What the task requires: Write out exactly the first lines of the listing, ending on the line that contains "Task: Open the Brake Rotor product link".

Data supplied:
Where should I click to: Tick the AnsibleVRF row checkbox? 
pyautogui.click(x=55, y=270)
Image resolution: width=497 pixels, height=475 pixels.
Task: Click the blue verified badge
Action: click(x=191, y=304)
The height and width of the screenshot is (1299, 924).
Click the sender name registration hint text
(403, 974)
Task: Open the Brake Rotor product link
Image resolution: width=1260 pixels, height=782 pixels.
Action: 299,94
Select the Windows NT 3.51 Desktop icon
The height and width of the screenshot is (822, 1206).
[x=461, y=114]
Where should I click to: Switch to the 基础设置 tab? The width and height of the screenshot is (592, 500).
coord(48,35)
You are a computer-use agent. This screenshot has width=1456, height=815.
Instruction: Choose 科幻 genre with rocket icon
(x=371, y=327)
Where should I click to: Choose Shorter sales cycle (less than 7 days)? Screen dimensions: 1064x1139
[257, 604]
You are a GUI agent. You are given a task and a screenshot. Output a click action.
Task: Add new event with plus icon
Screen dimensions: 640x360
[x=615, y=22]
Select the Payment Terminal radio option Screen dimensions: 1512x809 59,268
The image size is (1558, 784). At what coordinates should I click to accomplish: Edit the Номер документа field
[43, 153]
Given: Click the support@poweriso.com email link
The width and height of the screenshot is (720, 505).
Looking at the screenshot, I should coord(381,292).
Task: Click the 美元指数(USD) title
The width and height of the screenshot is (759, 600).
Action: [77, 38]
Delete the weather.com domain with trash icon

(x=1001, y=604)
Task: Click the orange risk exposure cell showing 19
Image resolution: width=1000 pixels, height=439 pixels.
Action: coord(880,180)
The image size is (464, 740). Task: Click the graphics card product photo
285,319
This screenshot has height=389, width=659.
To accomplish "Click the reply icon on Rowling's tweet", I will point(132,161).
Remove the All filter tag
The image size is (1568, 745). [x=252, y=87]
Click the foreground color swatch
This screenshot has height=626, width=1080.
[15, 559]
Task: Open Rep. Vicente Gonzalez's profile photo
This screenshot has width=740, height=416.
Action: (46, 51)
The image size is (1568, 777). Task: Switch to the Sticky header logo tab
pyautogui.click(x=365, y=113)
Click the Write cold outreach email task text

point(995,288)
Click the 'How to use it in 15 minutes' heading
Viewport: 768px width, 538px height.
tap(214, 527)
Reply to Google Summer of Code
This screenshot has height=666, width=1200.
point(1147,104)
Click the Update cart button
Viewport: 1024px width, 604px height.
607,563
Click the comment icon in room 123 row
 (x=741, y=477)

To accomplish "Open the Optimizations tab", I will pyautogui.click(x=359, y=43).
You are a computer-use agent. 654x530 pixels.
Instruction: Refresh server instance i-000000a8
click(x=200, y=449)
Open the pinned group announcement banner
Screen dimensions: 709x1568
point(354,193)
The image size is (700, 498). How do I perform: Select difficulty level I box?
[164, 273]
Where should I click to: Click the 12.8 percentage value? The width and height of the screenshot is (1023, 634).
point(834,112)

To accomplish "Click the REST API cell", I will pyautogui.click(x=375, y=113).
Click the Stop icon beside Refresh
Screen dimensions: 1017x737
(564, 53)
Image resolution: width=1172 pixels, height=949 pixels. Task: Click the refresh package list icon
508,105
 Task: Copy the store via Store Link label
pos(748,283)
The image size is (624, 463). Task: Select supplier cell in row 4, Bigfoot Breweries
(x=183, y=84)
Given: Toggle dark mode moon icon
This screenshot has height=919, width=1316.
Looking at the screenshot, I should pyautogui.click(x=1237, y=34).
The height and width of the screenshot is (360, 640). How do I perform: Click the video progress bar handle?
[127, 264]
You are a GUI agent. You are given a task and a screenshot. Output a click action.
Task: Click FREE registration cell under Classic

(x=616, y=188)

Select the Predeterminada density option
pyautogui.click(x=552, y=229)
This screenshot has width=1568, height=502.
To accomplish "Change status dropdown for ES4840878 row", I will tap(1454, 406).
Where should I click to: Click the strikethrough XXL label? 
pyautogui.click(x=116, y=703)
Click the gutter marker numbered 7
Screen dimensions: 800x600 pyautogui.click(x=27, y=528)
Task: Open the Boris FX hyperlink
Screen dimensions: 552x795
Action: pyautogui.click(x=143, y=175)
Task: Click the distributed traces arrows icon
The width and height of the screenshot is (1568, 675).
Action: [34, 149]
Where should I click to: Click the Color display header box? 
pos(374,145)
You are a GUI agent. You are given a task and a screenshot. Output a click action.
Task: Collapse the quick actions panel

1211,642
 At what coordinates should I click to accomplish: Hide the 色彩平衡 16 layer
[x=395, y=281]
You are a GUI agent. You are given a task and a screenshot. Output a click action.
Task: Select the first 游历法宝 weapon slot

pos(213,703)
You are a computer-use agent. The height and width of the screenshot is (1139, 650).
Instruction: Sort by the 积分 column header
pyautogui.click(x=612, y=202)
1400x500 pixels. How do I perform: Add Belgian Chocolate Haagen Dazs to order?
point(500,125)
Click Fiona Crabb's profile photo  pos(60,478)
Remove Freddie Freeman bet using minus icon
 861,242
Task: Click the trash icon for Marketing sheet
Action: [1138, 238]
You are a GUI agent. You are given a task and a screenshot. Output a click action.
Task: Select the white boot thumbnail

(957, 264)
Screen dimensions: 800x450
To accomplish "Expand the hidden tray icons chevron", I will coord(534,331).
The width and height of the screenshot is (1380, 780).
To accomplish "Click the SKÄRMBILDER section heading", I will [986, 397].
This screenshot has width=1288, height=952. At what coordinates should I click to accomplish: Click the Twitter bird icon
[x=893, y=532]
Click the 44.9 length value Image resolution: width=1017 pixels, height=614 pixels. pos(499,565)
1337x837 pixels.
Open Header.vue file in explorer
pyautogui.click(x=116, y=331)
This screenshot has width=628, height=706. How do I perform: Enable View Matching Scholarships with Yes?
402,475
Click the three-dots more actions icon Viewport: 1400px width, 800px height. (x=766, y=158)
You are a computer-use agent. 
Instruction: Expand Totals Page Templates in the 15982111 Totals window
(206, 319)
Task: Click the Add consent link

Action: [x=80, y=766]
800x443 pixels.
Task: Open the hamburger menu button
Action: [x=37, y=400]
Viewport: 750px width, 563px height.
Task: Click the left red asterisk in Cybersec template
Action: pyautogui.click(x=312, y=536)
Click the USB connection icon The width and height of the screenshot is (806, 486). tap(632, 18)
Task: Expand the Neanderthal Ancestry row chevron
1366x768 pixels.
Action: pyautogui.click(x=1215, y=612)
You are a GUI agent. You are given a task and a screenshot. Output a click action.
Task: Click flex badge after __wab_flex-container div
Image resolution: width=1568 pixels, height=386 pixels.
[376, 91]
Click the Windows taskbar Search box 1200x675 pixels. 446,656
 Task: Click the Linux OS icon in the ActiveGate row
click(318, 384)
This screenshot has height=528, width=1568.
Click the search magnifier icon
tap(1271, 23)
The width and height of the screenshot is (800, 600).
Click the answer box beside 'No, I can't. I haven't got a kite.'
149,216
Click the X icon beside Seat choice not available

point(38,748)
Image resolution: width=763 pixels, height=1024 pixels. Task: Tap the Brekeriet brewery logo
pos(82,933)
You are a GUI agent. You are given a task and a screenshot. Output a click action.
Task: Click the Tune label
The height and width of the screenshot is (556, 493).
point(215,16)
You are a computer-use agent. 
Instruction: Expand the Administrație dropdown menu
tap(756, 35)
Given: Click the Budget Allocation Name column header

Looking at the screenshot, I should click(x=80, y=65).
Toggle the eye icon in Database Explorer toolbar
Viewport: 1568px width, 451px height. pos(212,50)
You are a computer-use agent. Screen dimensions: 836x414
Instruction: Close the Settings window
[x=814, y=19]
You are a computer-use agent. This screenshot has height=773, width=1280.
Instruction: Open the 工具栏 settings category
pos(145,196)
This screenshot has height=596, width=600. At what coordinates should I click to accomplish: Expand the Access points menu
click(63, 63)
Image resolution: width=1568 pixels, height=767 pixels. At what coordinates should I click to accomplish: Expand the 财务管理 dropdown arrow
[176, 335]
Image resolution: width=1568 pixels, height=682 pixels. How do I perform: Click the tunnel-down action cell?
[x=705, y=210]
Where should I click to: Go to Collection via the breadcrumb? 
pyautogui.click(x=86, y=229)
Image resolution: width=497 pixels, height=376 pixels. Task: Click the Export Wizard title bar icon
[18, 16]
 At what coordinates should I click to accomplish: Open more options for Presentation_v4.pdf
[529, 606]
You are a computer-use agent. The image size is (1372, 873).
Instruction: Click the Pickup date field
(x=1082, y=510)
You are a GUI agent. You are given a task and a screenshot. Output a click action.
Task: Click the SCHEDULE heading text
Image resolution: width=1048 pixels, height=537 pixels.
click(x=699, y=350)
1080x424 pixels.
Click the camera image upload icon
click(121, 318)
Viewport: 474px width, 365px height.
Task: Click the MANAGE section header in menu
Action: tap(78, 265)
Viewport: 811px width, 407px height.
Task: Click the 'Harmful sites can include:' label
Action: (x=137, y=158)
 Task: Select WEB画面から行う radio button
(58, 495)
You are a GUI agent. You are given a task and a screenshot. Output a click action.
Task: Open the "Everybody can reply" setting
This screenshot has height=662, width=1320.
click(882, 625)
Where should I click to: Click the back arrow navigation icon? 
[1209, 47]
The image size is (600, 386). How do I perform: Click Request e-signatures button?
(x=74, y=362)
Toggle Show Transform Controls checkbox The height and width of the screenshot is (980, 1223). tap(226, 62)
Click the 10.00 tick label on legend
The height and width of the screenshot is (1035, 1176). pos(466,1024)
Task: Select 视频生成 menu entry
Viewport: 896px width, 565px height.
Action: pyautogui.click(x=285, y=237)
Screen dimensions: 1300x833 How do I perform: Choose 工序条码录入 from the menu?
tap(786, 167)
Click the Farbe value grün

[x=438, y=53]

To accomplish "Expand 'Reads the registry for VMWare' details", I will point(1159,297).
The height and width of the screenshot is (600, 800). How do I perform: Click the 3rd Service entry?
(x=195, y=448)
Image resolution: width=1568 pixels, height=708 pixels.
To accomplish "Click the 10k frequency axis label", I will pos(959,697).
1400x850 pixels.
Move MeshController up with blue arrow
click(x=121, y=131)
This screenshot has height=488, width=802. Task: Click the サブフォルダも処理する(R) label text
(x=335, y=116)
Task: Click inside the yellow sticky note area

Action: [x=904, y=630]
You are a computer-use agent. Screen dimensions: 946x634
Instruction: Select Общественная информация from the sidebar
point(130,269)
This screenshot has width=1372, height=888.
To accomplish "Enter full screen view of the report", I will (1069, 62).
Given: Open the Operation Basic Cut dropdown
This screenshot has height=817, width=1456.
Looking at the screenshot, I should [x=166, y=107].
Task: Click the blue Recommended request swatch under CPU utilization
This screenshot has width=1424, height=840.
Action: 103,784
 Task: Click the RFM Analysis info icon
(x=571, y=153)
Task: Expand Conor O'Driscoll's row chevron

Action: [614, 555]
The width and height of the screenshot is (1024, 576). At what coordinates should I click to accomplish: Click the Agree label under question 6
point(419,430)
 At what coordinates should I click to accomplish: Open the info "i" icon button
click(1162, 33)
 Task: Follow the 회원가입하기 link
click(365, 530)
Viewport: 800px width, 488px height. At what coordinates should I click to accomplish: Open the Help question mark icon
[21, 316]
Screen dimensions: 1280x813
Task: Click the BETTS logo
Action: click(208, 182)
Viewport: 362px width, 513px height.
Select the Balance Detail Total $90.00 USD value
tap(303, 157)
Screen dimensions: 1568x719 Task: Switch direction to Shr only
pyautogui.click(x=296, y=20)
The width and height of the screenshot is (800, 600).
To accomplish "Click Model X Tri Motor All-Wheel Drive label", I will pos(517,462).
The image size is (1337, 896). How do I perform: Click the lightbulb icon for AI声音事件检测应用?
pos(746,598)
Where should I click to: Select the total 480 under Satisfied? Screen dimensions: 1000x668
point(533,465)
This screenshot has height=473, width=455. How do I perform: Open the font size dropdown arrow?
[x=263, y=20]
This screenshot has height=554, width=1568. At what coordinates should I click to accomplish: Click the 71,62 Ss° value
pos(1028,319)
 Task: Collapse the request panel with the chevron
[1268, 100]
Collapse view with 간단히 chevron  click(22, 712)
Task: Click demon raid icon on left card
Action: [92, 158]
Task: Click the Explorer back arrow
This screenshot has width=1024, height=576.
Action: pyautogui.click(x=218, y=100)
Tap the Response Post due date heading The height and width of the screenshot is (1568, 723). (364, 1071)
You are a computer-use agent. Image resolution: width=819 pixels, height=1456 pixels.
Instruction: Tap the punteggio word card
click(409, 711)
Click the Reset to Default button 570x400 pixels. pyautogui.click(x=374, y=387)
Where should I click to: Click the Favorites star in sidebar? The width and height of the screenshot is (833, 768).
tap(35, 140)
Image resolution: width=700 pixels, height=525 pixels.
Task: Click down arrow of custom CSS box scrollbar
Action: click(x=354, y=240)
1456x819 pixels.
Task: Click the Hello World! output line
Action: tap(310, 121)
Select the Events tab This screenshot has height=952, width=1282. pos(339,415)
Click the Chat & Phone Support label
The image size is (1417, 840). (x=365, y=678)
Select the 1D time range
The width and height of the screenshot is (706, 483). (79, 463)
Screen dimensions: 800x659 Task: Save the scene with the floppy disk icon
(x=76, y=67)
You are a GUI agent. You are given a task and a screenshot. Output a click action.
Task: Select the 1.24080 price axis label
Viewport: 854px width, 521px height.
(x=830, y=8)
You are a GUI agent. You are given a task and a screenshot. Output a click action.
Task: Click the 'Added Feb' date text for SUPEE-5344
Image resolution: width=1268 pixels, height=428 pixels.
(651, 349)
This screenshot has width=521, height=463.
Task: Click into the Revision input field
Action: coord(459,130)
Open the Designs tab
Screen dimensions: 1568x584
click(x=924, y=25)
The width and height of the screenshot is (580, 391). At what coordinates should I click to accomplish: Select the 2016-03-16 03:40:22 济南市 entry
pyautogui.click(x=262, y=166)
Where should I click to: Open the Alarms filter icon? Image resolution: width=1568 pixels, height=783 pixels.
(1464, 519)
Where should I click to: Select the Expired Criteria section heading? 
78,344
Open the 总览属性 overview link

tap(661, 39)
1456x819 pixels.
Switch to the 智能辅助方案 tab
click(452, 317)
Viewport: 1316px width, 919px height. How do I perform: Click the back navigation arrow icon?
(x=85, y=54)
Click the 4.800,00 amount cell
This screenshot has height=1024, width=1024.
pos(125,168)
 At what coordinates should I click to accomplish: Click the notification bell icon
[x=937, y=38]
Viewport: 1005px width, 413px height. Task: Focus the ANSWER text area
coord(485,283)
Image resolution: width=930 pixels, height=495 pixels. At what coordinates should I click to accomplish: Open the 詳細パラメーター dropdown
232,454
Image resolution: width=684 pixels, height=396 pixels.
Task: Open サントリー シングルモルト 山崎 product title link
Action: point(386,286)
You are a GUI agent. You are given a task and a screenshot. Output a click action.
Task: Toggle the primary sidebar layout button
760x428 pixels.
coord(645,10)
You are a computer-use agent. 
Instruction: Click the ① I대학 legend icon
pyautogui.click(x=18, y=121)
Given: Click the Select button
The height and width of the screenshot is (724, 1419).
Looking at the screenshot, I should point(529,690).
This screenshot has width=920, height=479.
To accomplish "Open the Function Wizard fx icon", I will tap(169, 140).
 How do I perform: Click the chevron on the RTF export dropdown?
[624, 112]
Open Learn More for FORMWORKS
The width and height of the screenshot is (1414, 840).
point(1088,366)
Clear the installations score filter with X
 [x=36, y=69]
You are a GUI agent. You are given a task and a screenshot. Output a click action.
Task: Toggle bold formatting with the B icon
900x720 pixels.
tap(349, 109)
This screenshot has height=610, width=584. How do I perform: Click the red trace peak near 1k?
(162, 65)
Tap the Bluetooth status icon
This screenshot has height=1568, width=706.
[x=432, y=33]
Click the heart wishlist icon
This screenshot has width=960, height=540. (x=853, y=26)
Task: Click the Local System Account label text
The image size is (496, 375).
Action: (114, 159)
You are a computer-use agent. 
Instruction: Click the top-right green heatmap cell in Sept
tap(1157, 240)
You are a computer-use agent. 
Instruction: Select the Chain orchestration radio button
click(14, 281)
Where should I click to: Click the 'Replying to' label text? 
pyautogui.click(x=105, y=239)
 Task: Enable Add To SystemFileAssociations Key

Expected answer:
Where should I click to: Tick the AnsibleVRF row checkbox? 
pyautogui.click(x=55, y=270)
Image resolution: width=497 pixels, height=475 pixels.
Task: Click the blue verified badge
Action: click(x=191, y=304)
The height and width of the screenshot is (1299, 924).
Click the sender name registration hint text
(403, 974)
Task: Open the Brake Rotor product link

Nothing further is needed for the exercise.